IV. 生产部署:构建可扩展的API服务
4.1 微服务架构设计
4.2 核心服务实现
4.2.1 FastAPI服务层
# mediation_api.py
from fastapi import FastAPI, HTTPException, BackgroundTasks
from pydantic import BaseModel, Field
from typing import List, Optional, Dict
import uuid
import json
import redis
import asyncio
from datetime import datetime, timedelta
# 导入我们的分析模块
from mediation_analyzer import (MediationDataProcessor,
CausalMediationEstimator,
MultiMediationAnalyzer)
app = FastAPI(
title="因果中介分析API",
description="提供生产级因果中介分析服务",
version="1.0.0"
)
# 初始化连接
redis_client = redis.Redis(host='localhost', port=6379, db=0, decode_responses=True)
class AnalysisRequest(BaseModel):
"""分析请求模型"""
request_id: str = Field(default_factory=lambda: str(uuid.uuid4()))

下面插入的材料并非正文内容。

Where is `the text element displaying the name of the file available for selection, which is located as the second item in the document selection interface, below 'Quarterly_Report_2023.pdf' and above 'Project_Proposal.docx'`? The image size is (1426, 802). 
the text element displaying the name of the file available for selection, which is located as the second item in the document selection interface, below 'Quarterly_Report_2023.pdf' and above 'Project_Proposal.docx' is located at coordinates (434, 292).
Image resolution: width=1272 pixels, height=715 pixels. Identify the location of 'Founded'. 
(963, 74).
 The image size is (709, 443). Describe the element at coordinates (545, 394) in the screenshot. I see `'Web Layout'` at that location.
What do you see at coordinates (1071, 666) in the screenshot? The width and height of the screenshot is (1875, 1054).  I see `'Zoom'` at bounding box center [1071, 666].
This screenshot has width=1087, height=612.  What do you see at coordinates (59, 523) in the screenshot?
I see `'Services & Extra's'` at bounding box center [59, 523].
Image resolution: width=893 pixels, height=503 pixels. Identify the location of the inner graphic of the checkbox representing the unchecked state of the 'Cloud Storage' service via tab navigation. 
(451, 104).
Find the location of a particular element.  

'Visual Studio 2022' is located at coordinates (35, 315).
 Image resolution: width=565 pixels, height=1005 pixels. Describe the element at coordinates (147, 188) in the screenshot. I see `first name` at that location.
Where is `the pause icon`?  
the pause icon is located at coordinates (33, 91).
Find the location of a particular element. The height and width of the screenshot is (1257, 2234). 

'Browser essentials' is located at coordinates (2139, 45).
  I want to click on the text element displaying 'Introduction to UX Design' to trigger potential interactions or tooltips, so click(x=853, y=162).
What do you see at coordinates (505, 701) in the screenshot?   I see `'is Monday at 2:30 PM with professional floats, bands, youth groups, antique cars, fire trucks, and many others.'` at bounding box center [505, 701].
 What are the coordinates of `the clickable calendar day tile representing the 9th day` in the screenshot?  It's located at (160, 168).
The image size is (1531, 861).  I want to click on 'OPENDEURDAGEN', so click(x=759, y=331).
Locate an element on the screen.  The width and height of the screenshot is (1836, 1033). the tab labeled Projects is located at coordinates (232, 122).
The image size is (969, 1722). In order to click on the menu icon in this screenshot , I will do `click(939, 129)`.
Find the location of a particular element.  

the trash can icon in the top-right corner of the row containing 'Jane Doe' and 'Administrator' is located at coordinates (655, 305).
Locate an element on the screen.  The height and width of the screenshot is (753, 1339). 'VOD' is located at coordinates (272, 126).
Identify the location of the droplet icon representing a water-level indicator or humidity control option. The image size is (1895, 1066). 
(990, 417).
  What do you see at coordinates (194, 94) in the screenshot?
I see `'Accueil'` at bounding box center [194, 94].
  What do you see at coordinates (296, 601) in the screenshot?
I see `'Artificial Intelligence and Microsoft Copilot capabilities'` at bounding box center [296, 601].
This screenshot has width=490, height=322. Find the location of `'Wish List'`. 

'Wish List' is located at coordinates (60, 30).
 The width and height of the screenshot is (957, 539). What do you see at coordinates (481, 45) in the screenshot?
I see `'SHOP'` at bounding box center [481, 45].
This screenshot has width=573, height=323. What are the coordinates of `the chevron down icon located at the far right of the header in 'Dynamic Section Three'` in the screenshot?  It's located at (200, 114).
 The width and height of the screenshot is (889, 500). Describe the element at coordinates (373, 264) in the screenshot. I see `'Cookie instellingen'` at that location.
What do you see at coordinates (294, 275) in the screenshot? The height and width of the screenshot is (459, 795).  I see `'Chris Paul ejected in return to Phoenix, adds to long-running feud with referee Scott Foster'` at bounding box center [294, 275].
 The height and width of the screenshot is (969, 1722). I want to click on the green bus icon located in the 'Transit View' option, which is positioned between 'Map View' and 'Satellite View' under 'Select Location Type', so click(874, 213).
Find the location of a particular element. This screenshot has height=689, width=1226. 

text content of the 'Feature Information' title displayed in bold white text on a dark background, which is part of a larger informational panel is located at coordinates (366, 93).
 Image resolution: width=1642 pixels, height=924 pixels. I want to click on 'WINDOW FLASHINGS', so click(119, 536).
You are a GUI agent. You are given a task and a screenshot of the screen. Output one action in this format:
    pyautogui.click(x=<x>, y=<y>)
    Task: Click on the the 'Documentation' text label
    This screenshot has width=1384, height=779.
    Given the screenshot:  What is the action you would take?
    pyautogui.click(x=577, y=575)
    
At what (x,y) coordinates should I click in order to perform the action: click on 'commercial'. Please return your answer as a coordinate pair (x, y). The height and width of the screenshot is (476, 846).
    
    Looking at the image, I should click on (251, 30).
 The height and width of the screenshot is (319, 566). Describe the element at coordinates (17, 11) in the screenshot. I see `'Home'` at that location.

data: List[Dict[str, float]]
treatment_col: str
mediator_cols: List[str]
outcome_col: str
covariate_cols: Optional[List[str]] = None
method: str = "regression"
significance_level: float = 0.05
class AnalysisResponse(BaseModel):
"""分析响应模型"""
request_id: str
status: str
results: Optional[Dict] = None
error: Optional[str] = None
created_at: datetime
completed_at: Optional[datetime] = None
class TaskManager:
"""异步任务管理器"""
def __init__(self, redis_client):
self.redis = redis_client
self.TASK_EXPIRE = 3600 # 1小时过期
def create_task(self, request: AnalysisRequest) -> str:
"""创建分析任务"""
task_data = {
'request_id': request.request_id,
'status': 'queued',
'created_at': datetime.utcnow().isoformat(),
'progress': 0
}
self.redis.setex(
f"task:{request.request_id}",
self.TASK_EXPIRE,
json.dumps(task_data)
)
return request.request_id
def update_task(self, request_id: str, status: str, progress: int = 0, results: dict = None):
"""更新任务状态"""
key = f"task:{request_id}"
existing = self.redis.get(key)
if existing:
task_data = json.loads(existing)
task_data.update({
'status': status,
'progress': progress,
'completed_at': datetime.utcnow().isoformat() if status == 'completed' else None
})
if results:
task_data['results'] = results
self.redis.setex(key, self.TASK_EXPIRE, json.dumps(task_data))
def get_task(self, request_id: str) -> Optional[Dict]:
"""获取任务状态"""
data = self.redis.get(f"task:{request_id}")
return json.loads(data) if data else None
task_manager = TaskManager(redis_client)
@app.post("/api/v1/mediation-analysis", status_code=202)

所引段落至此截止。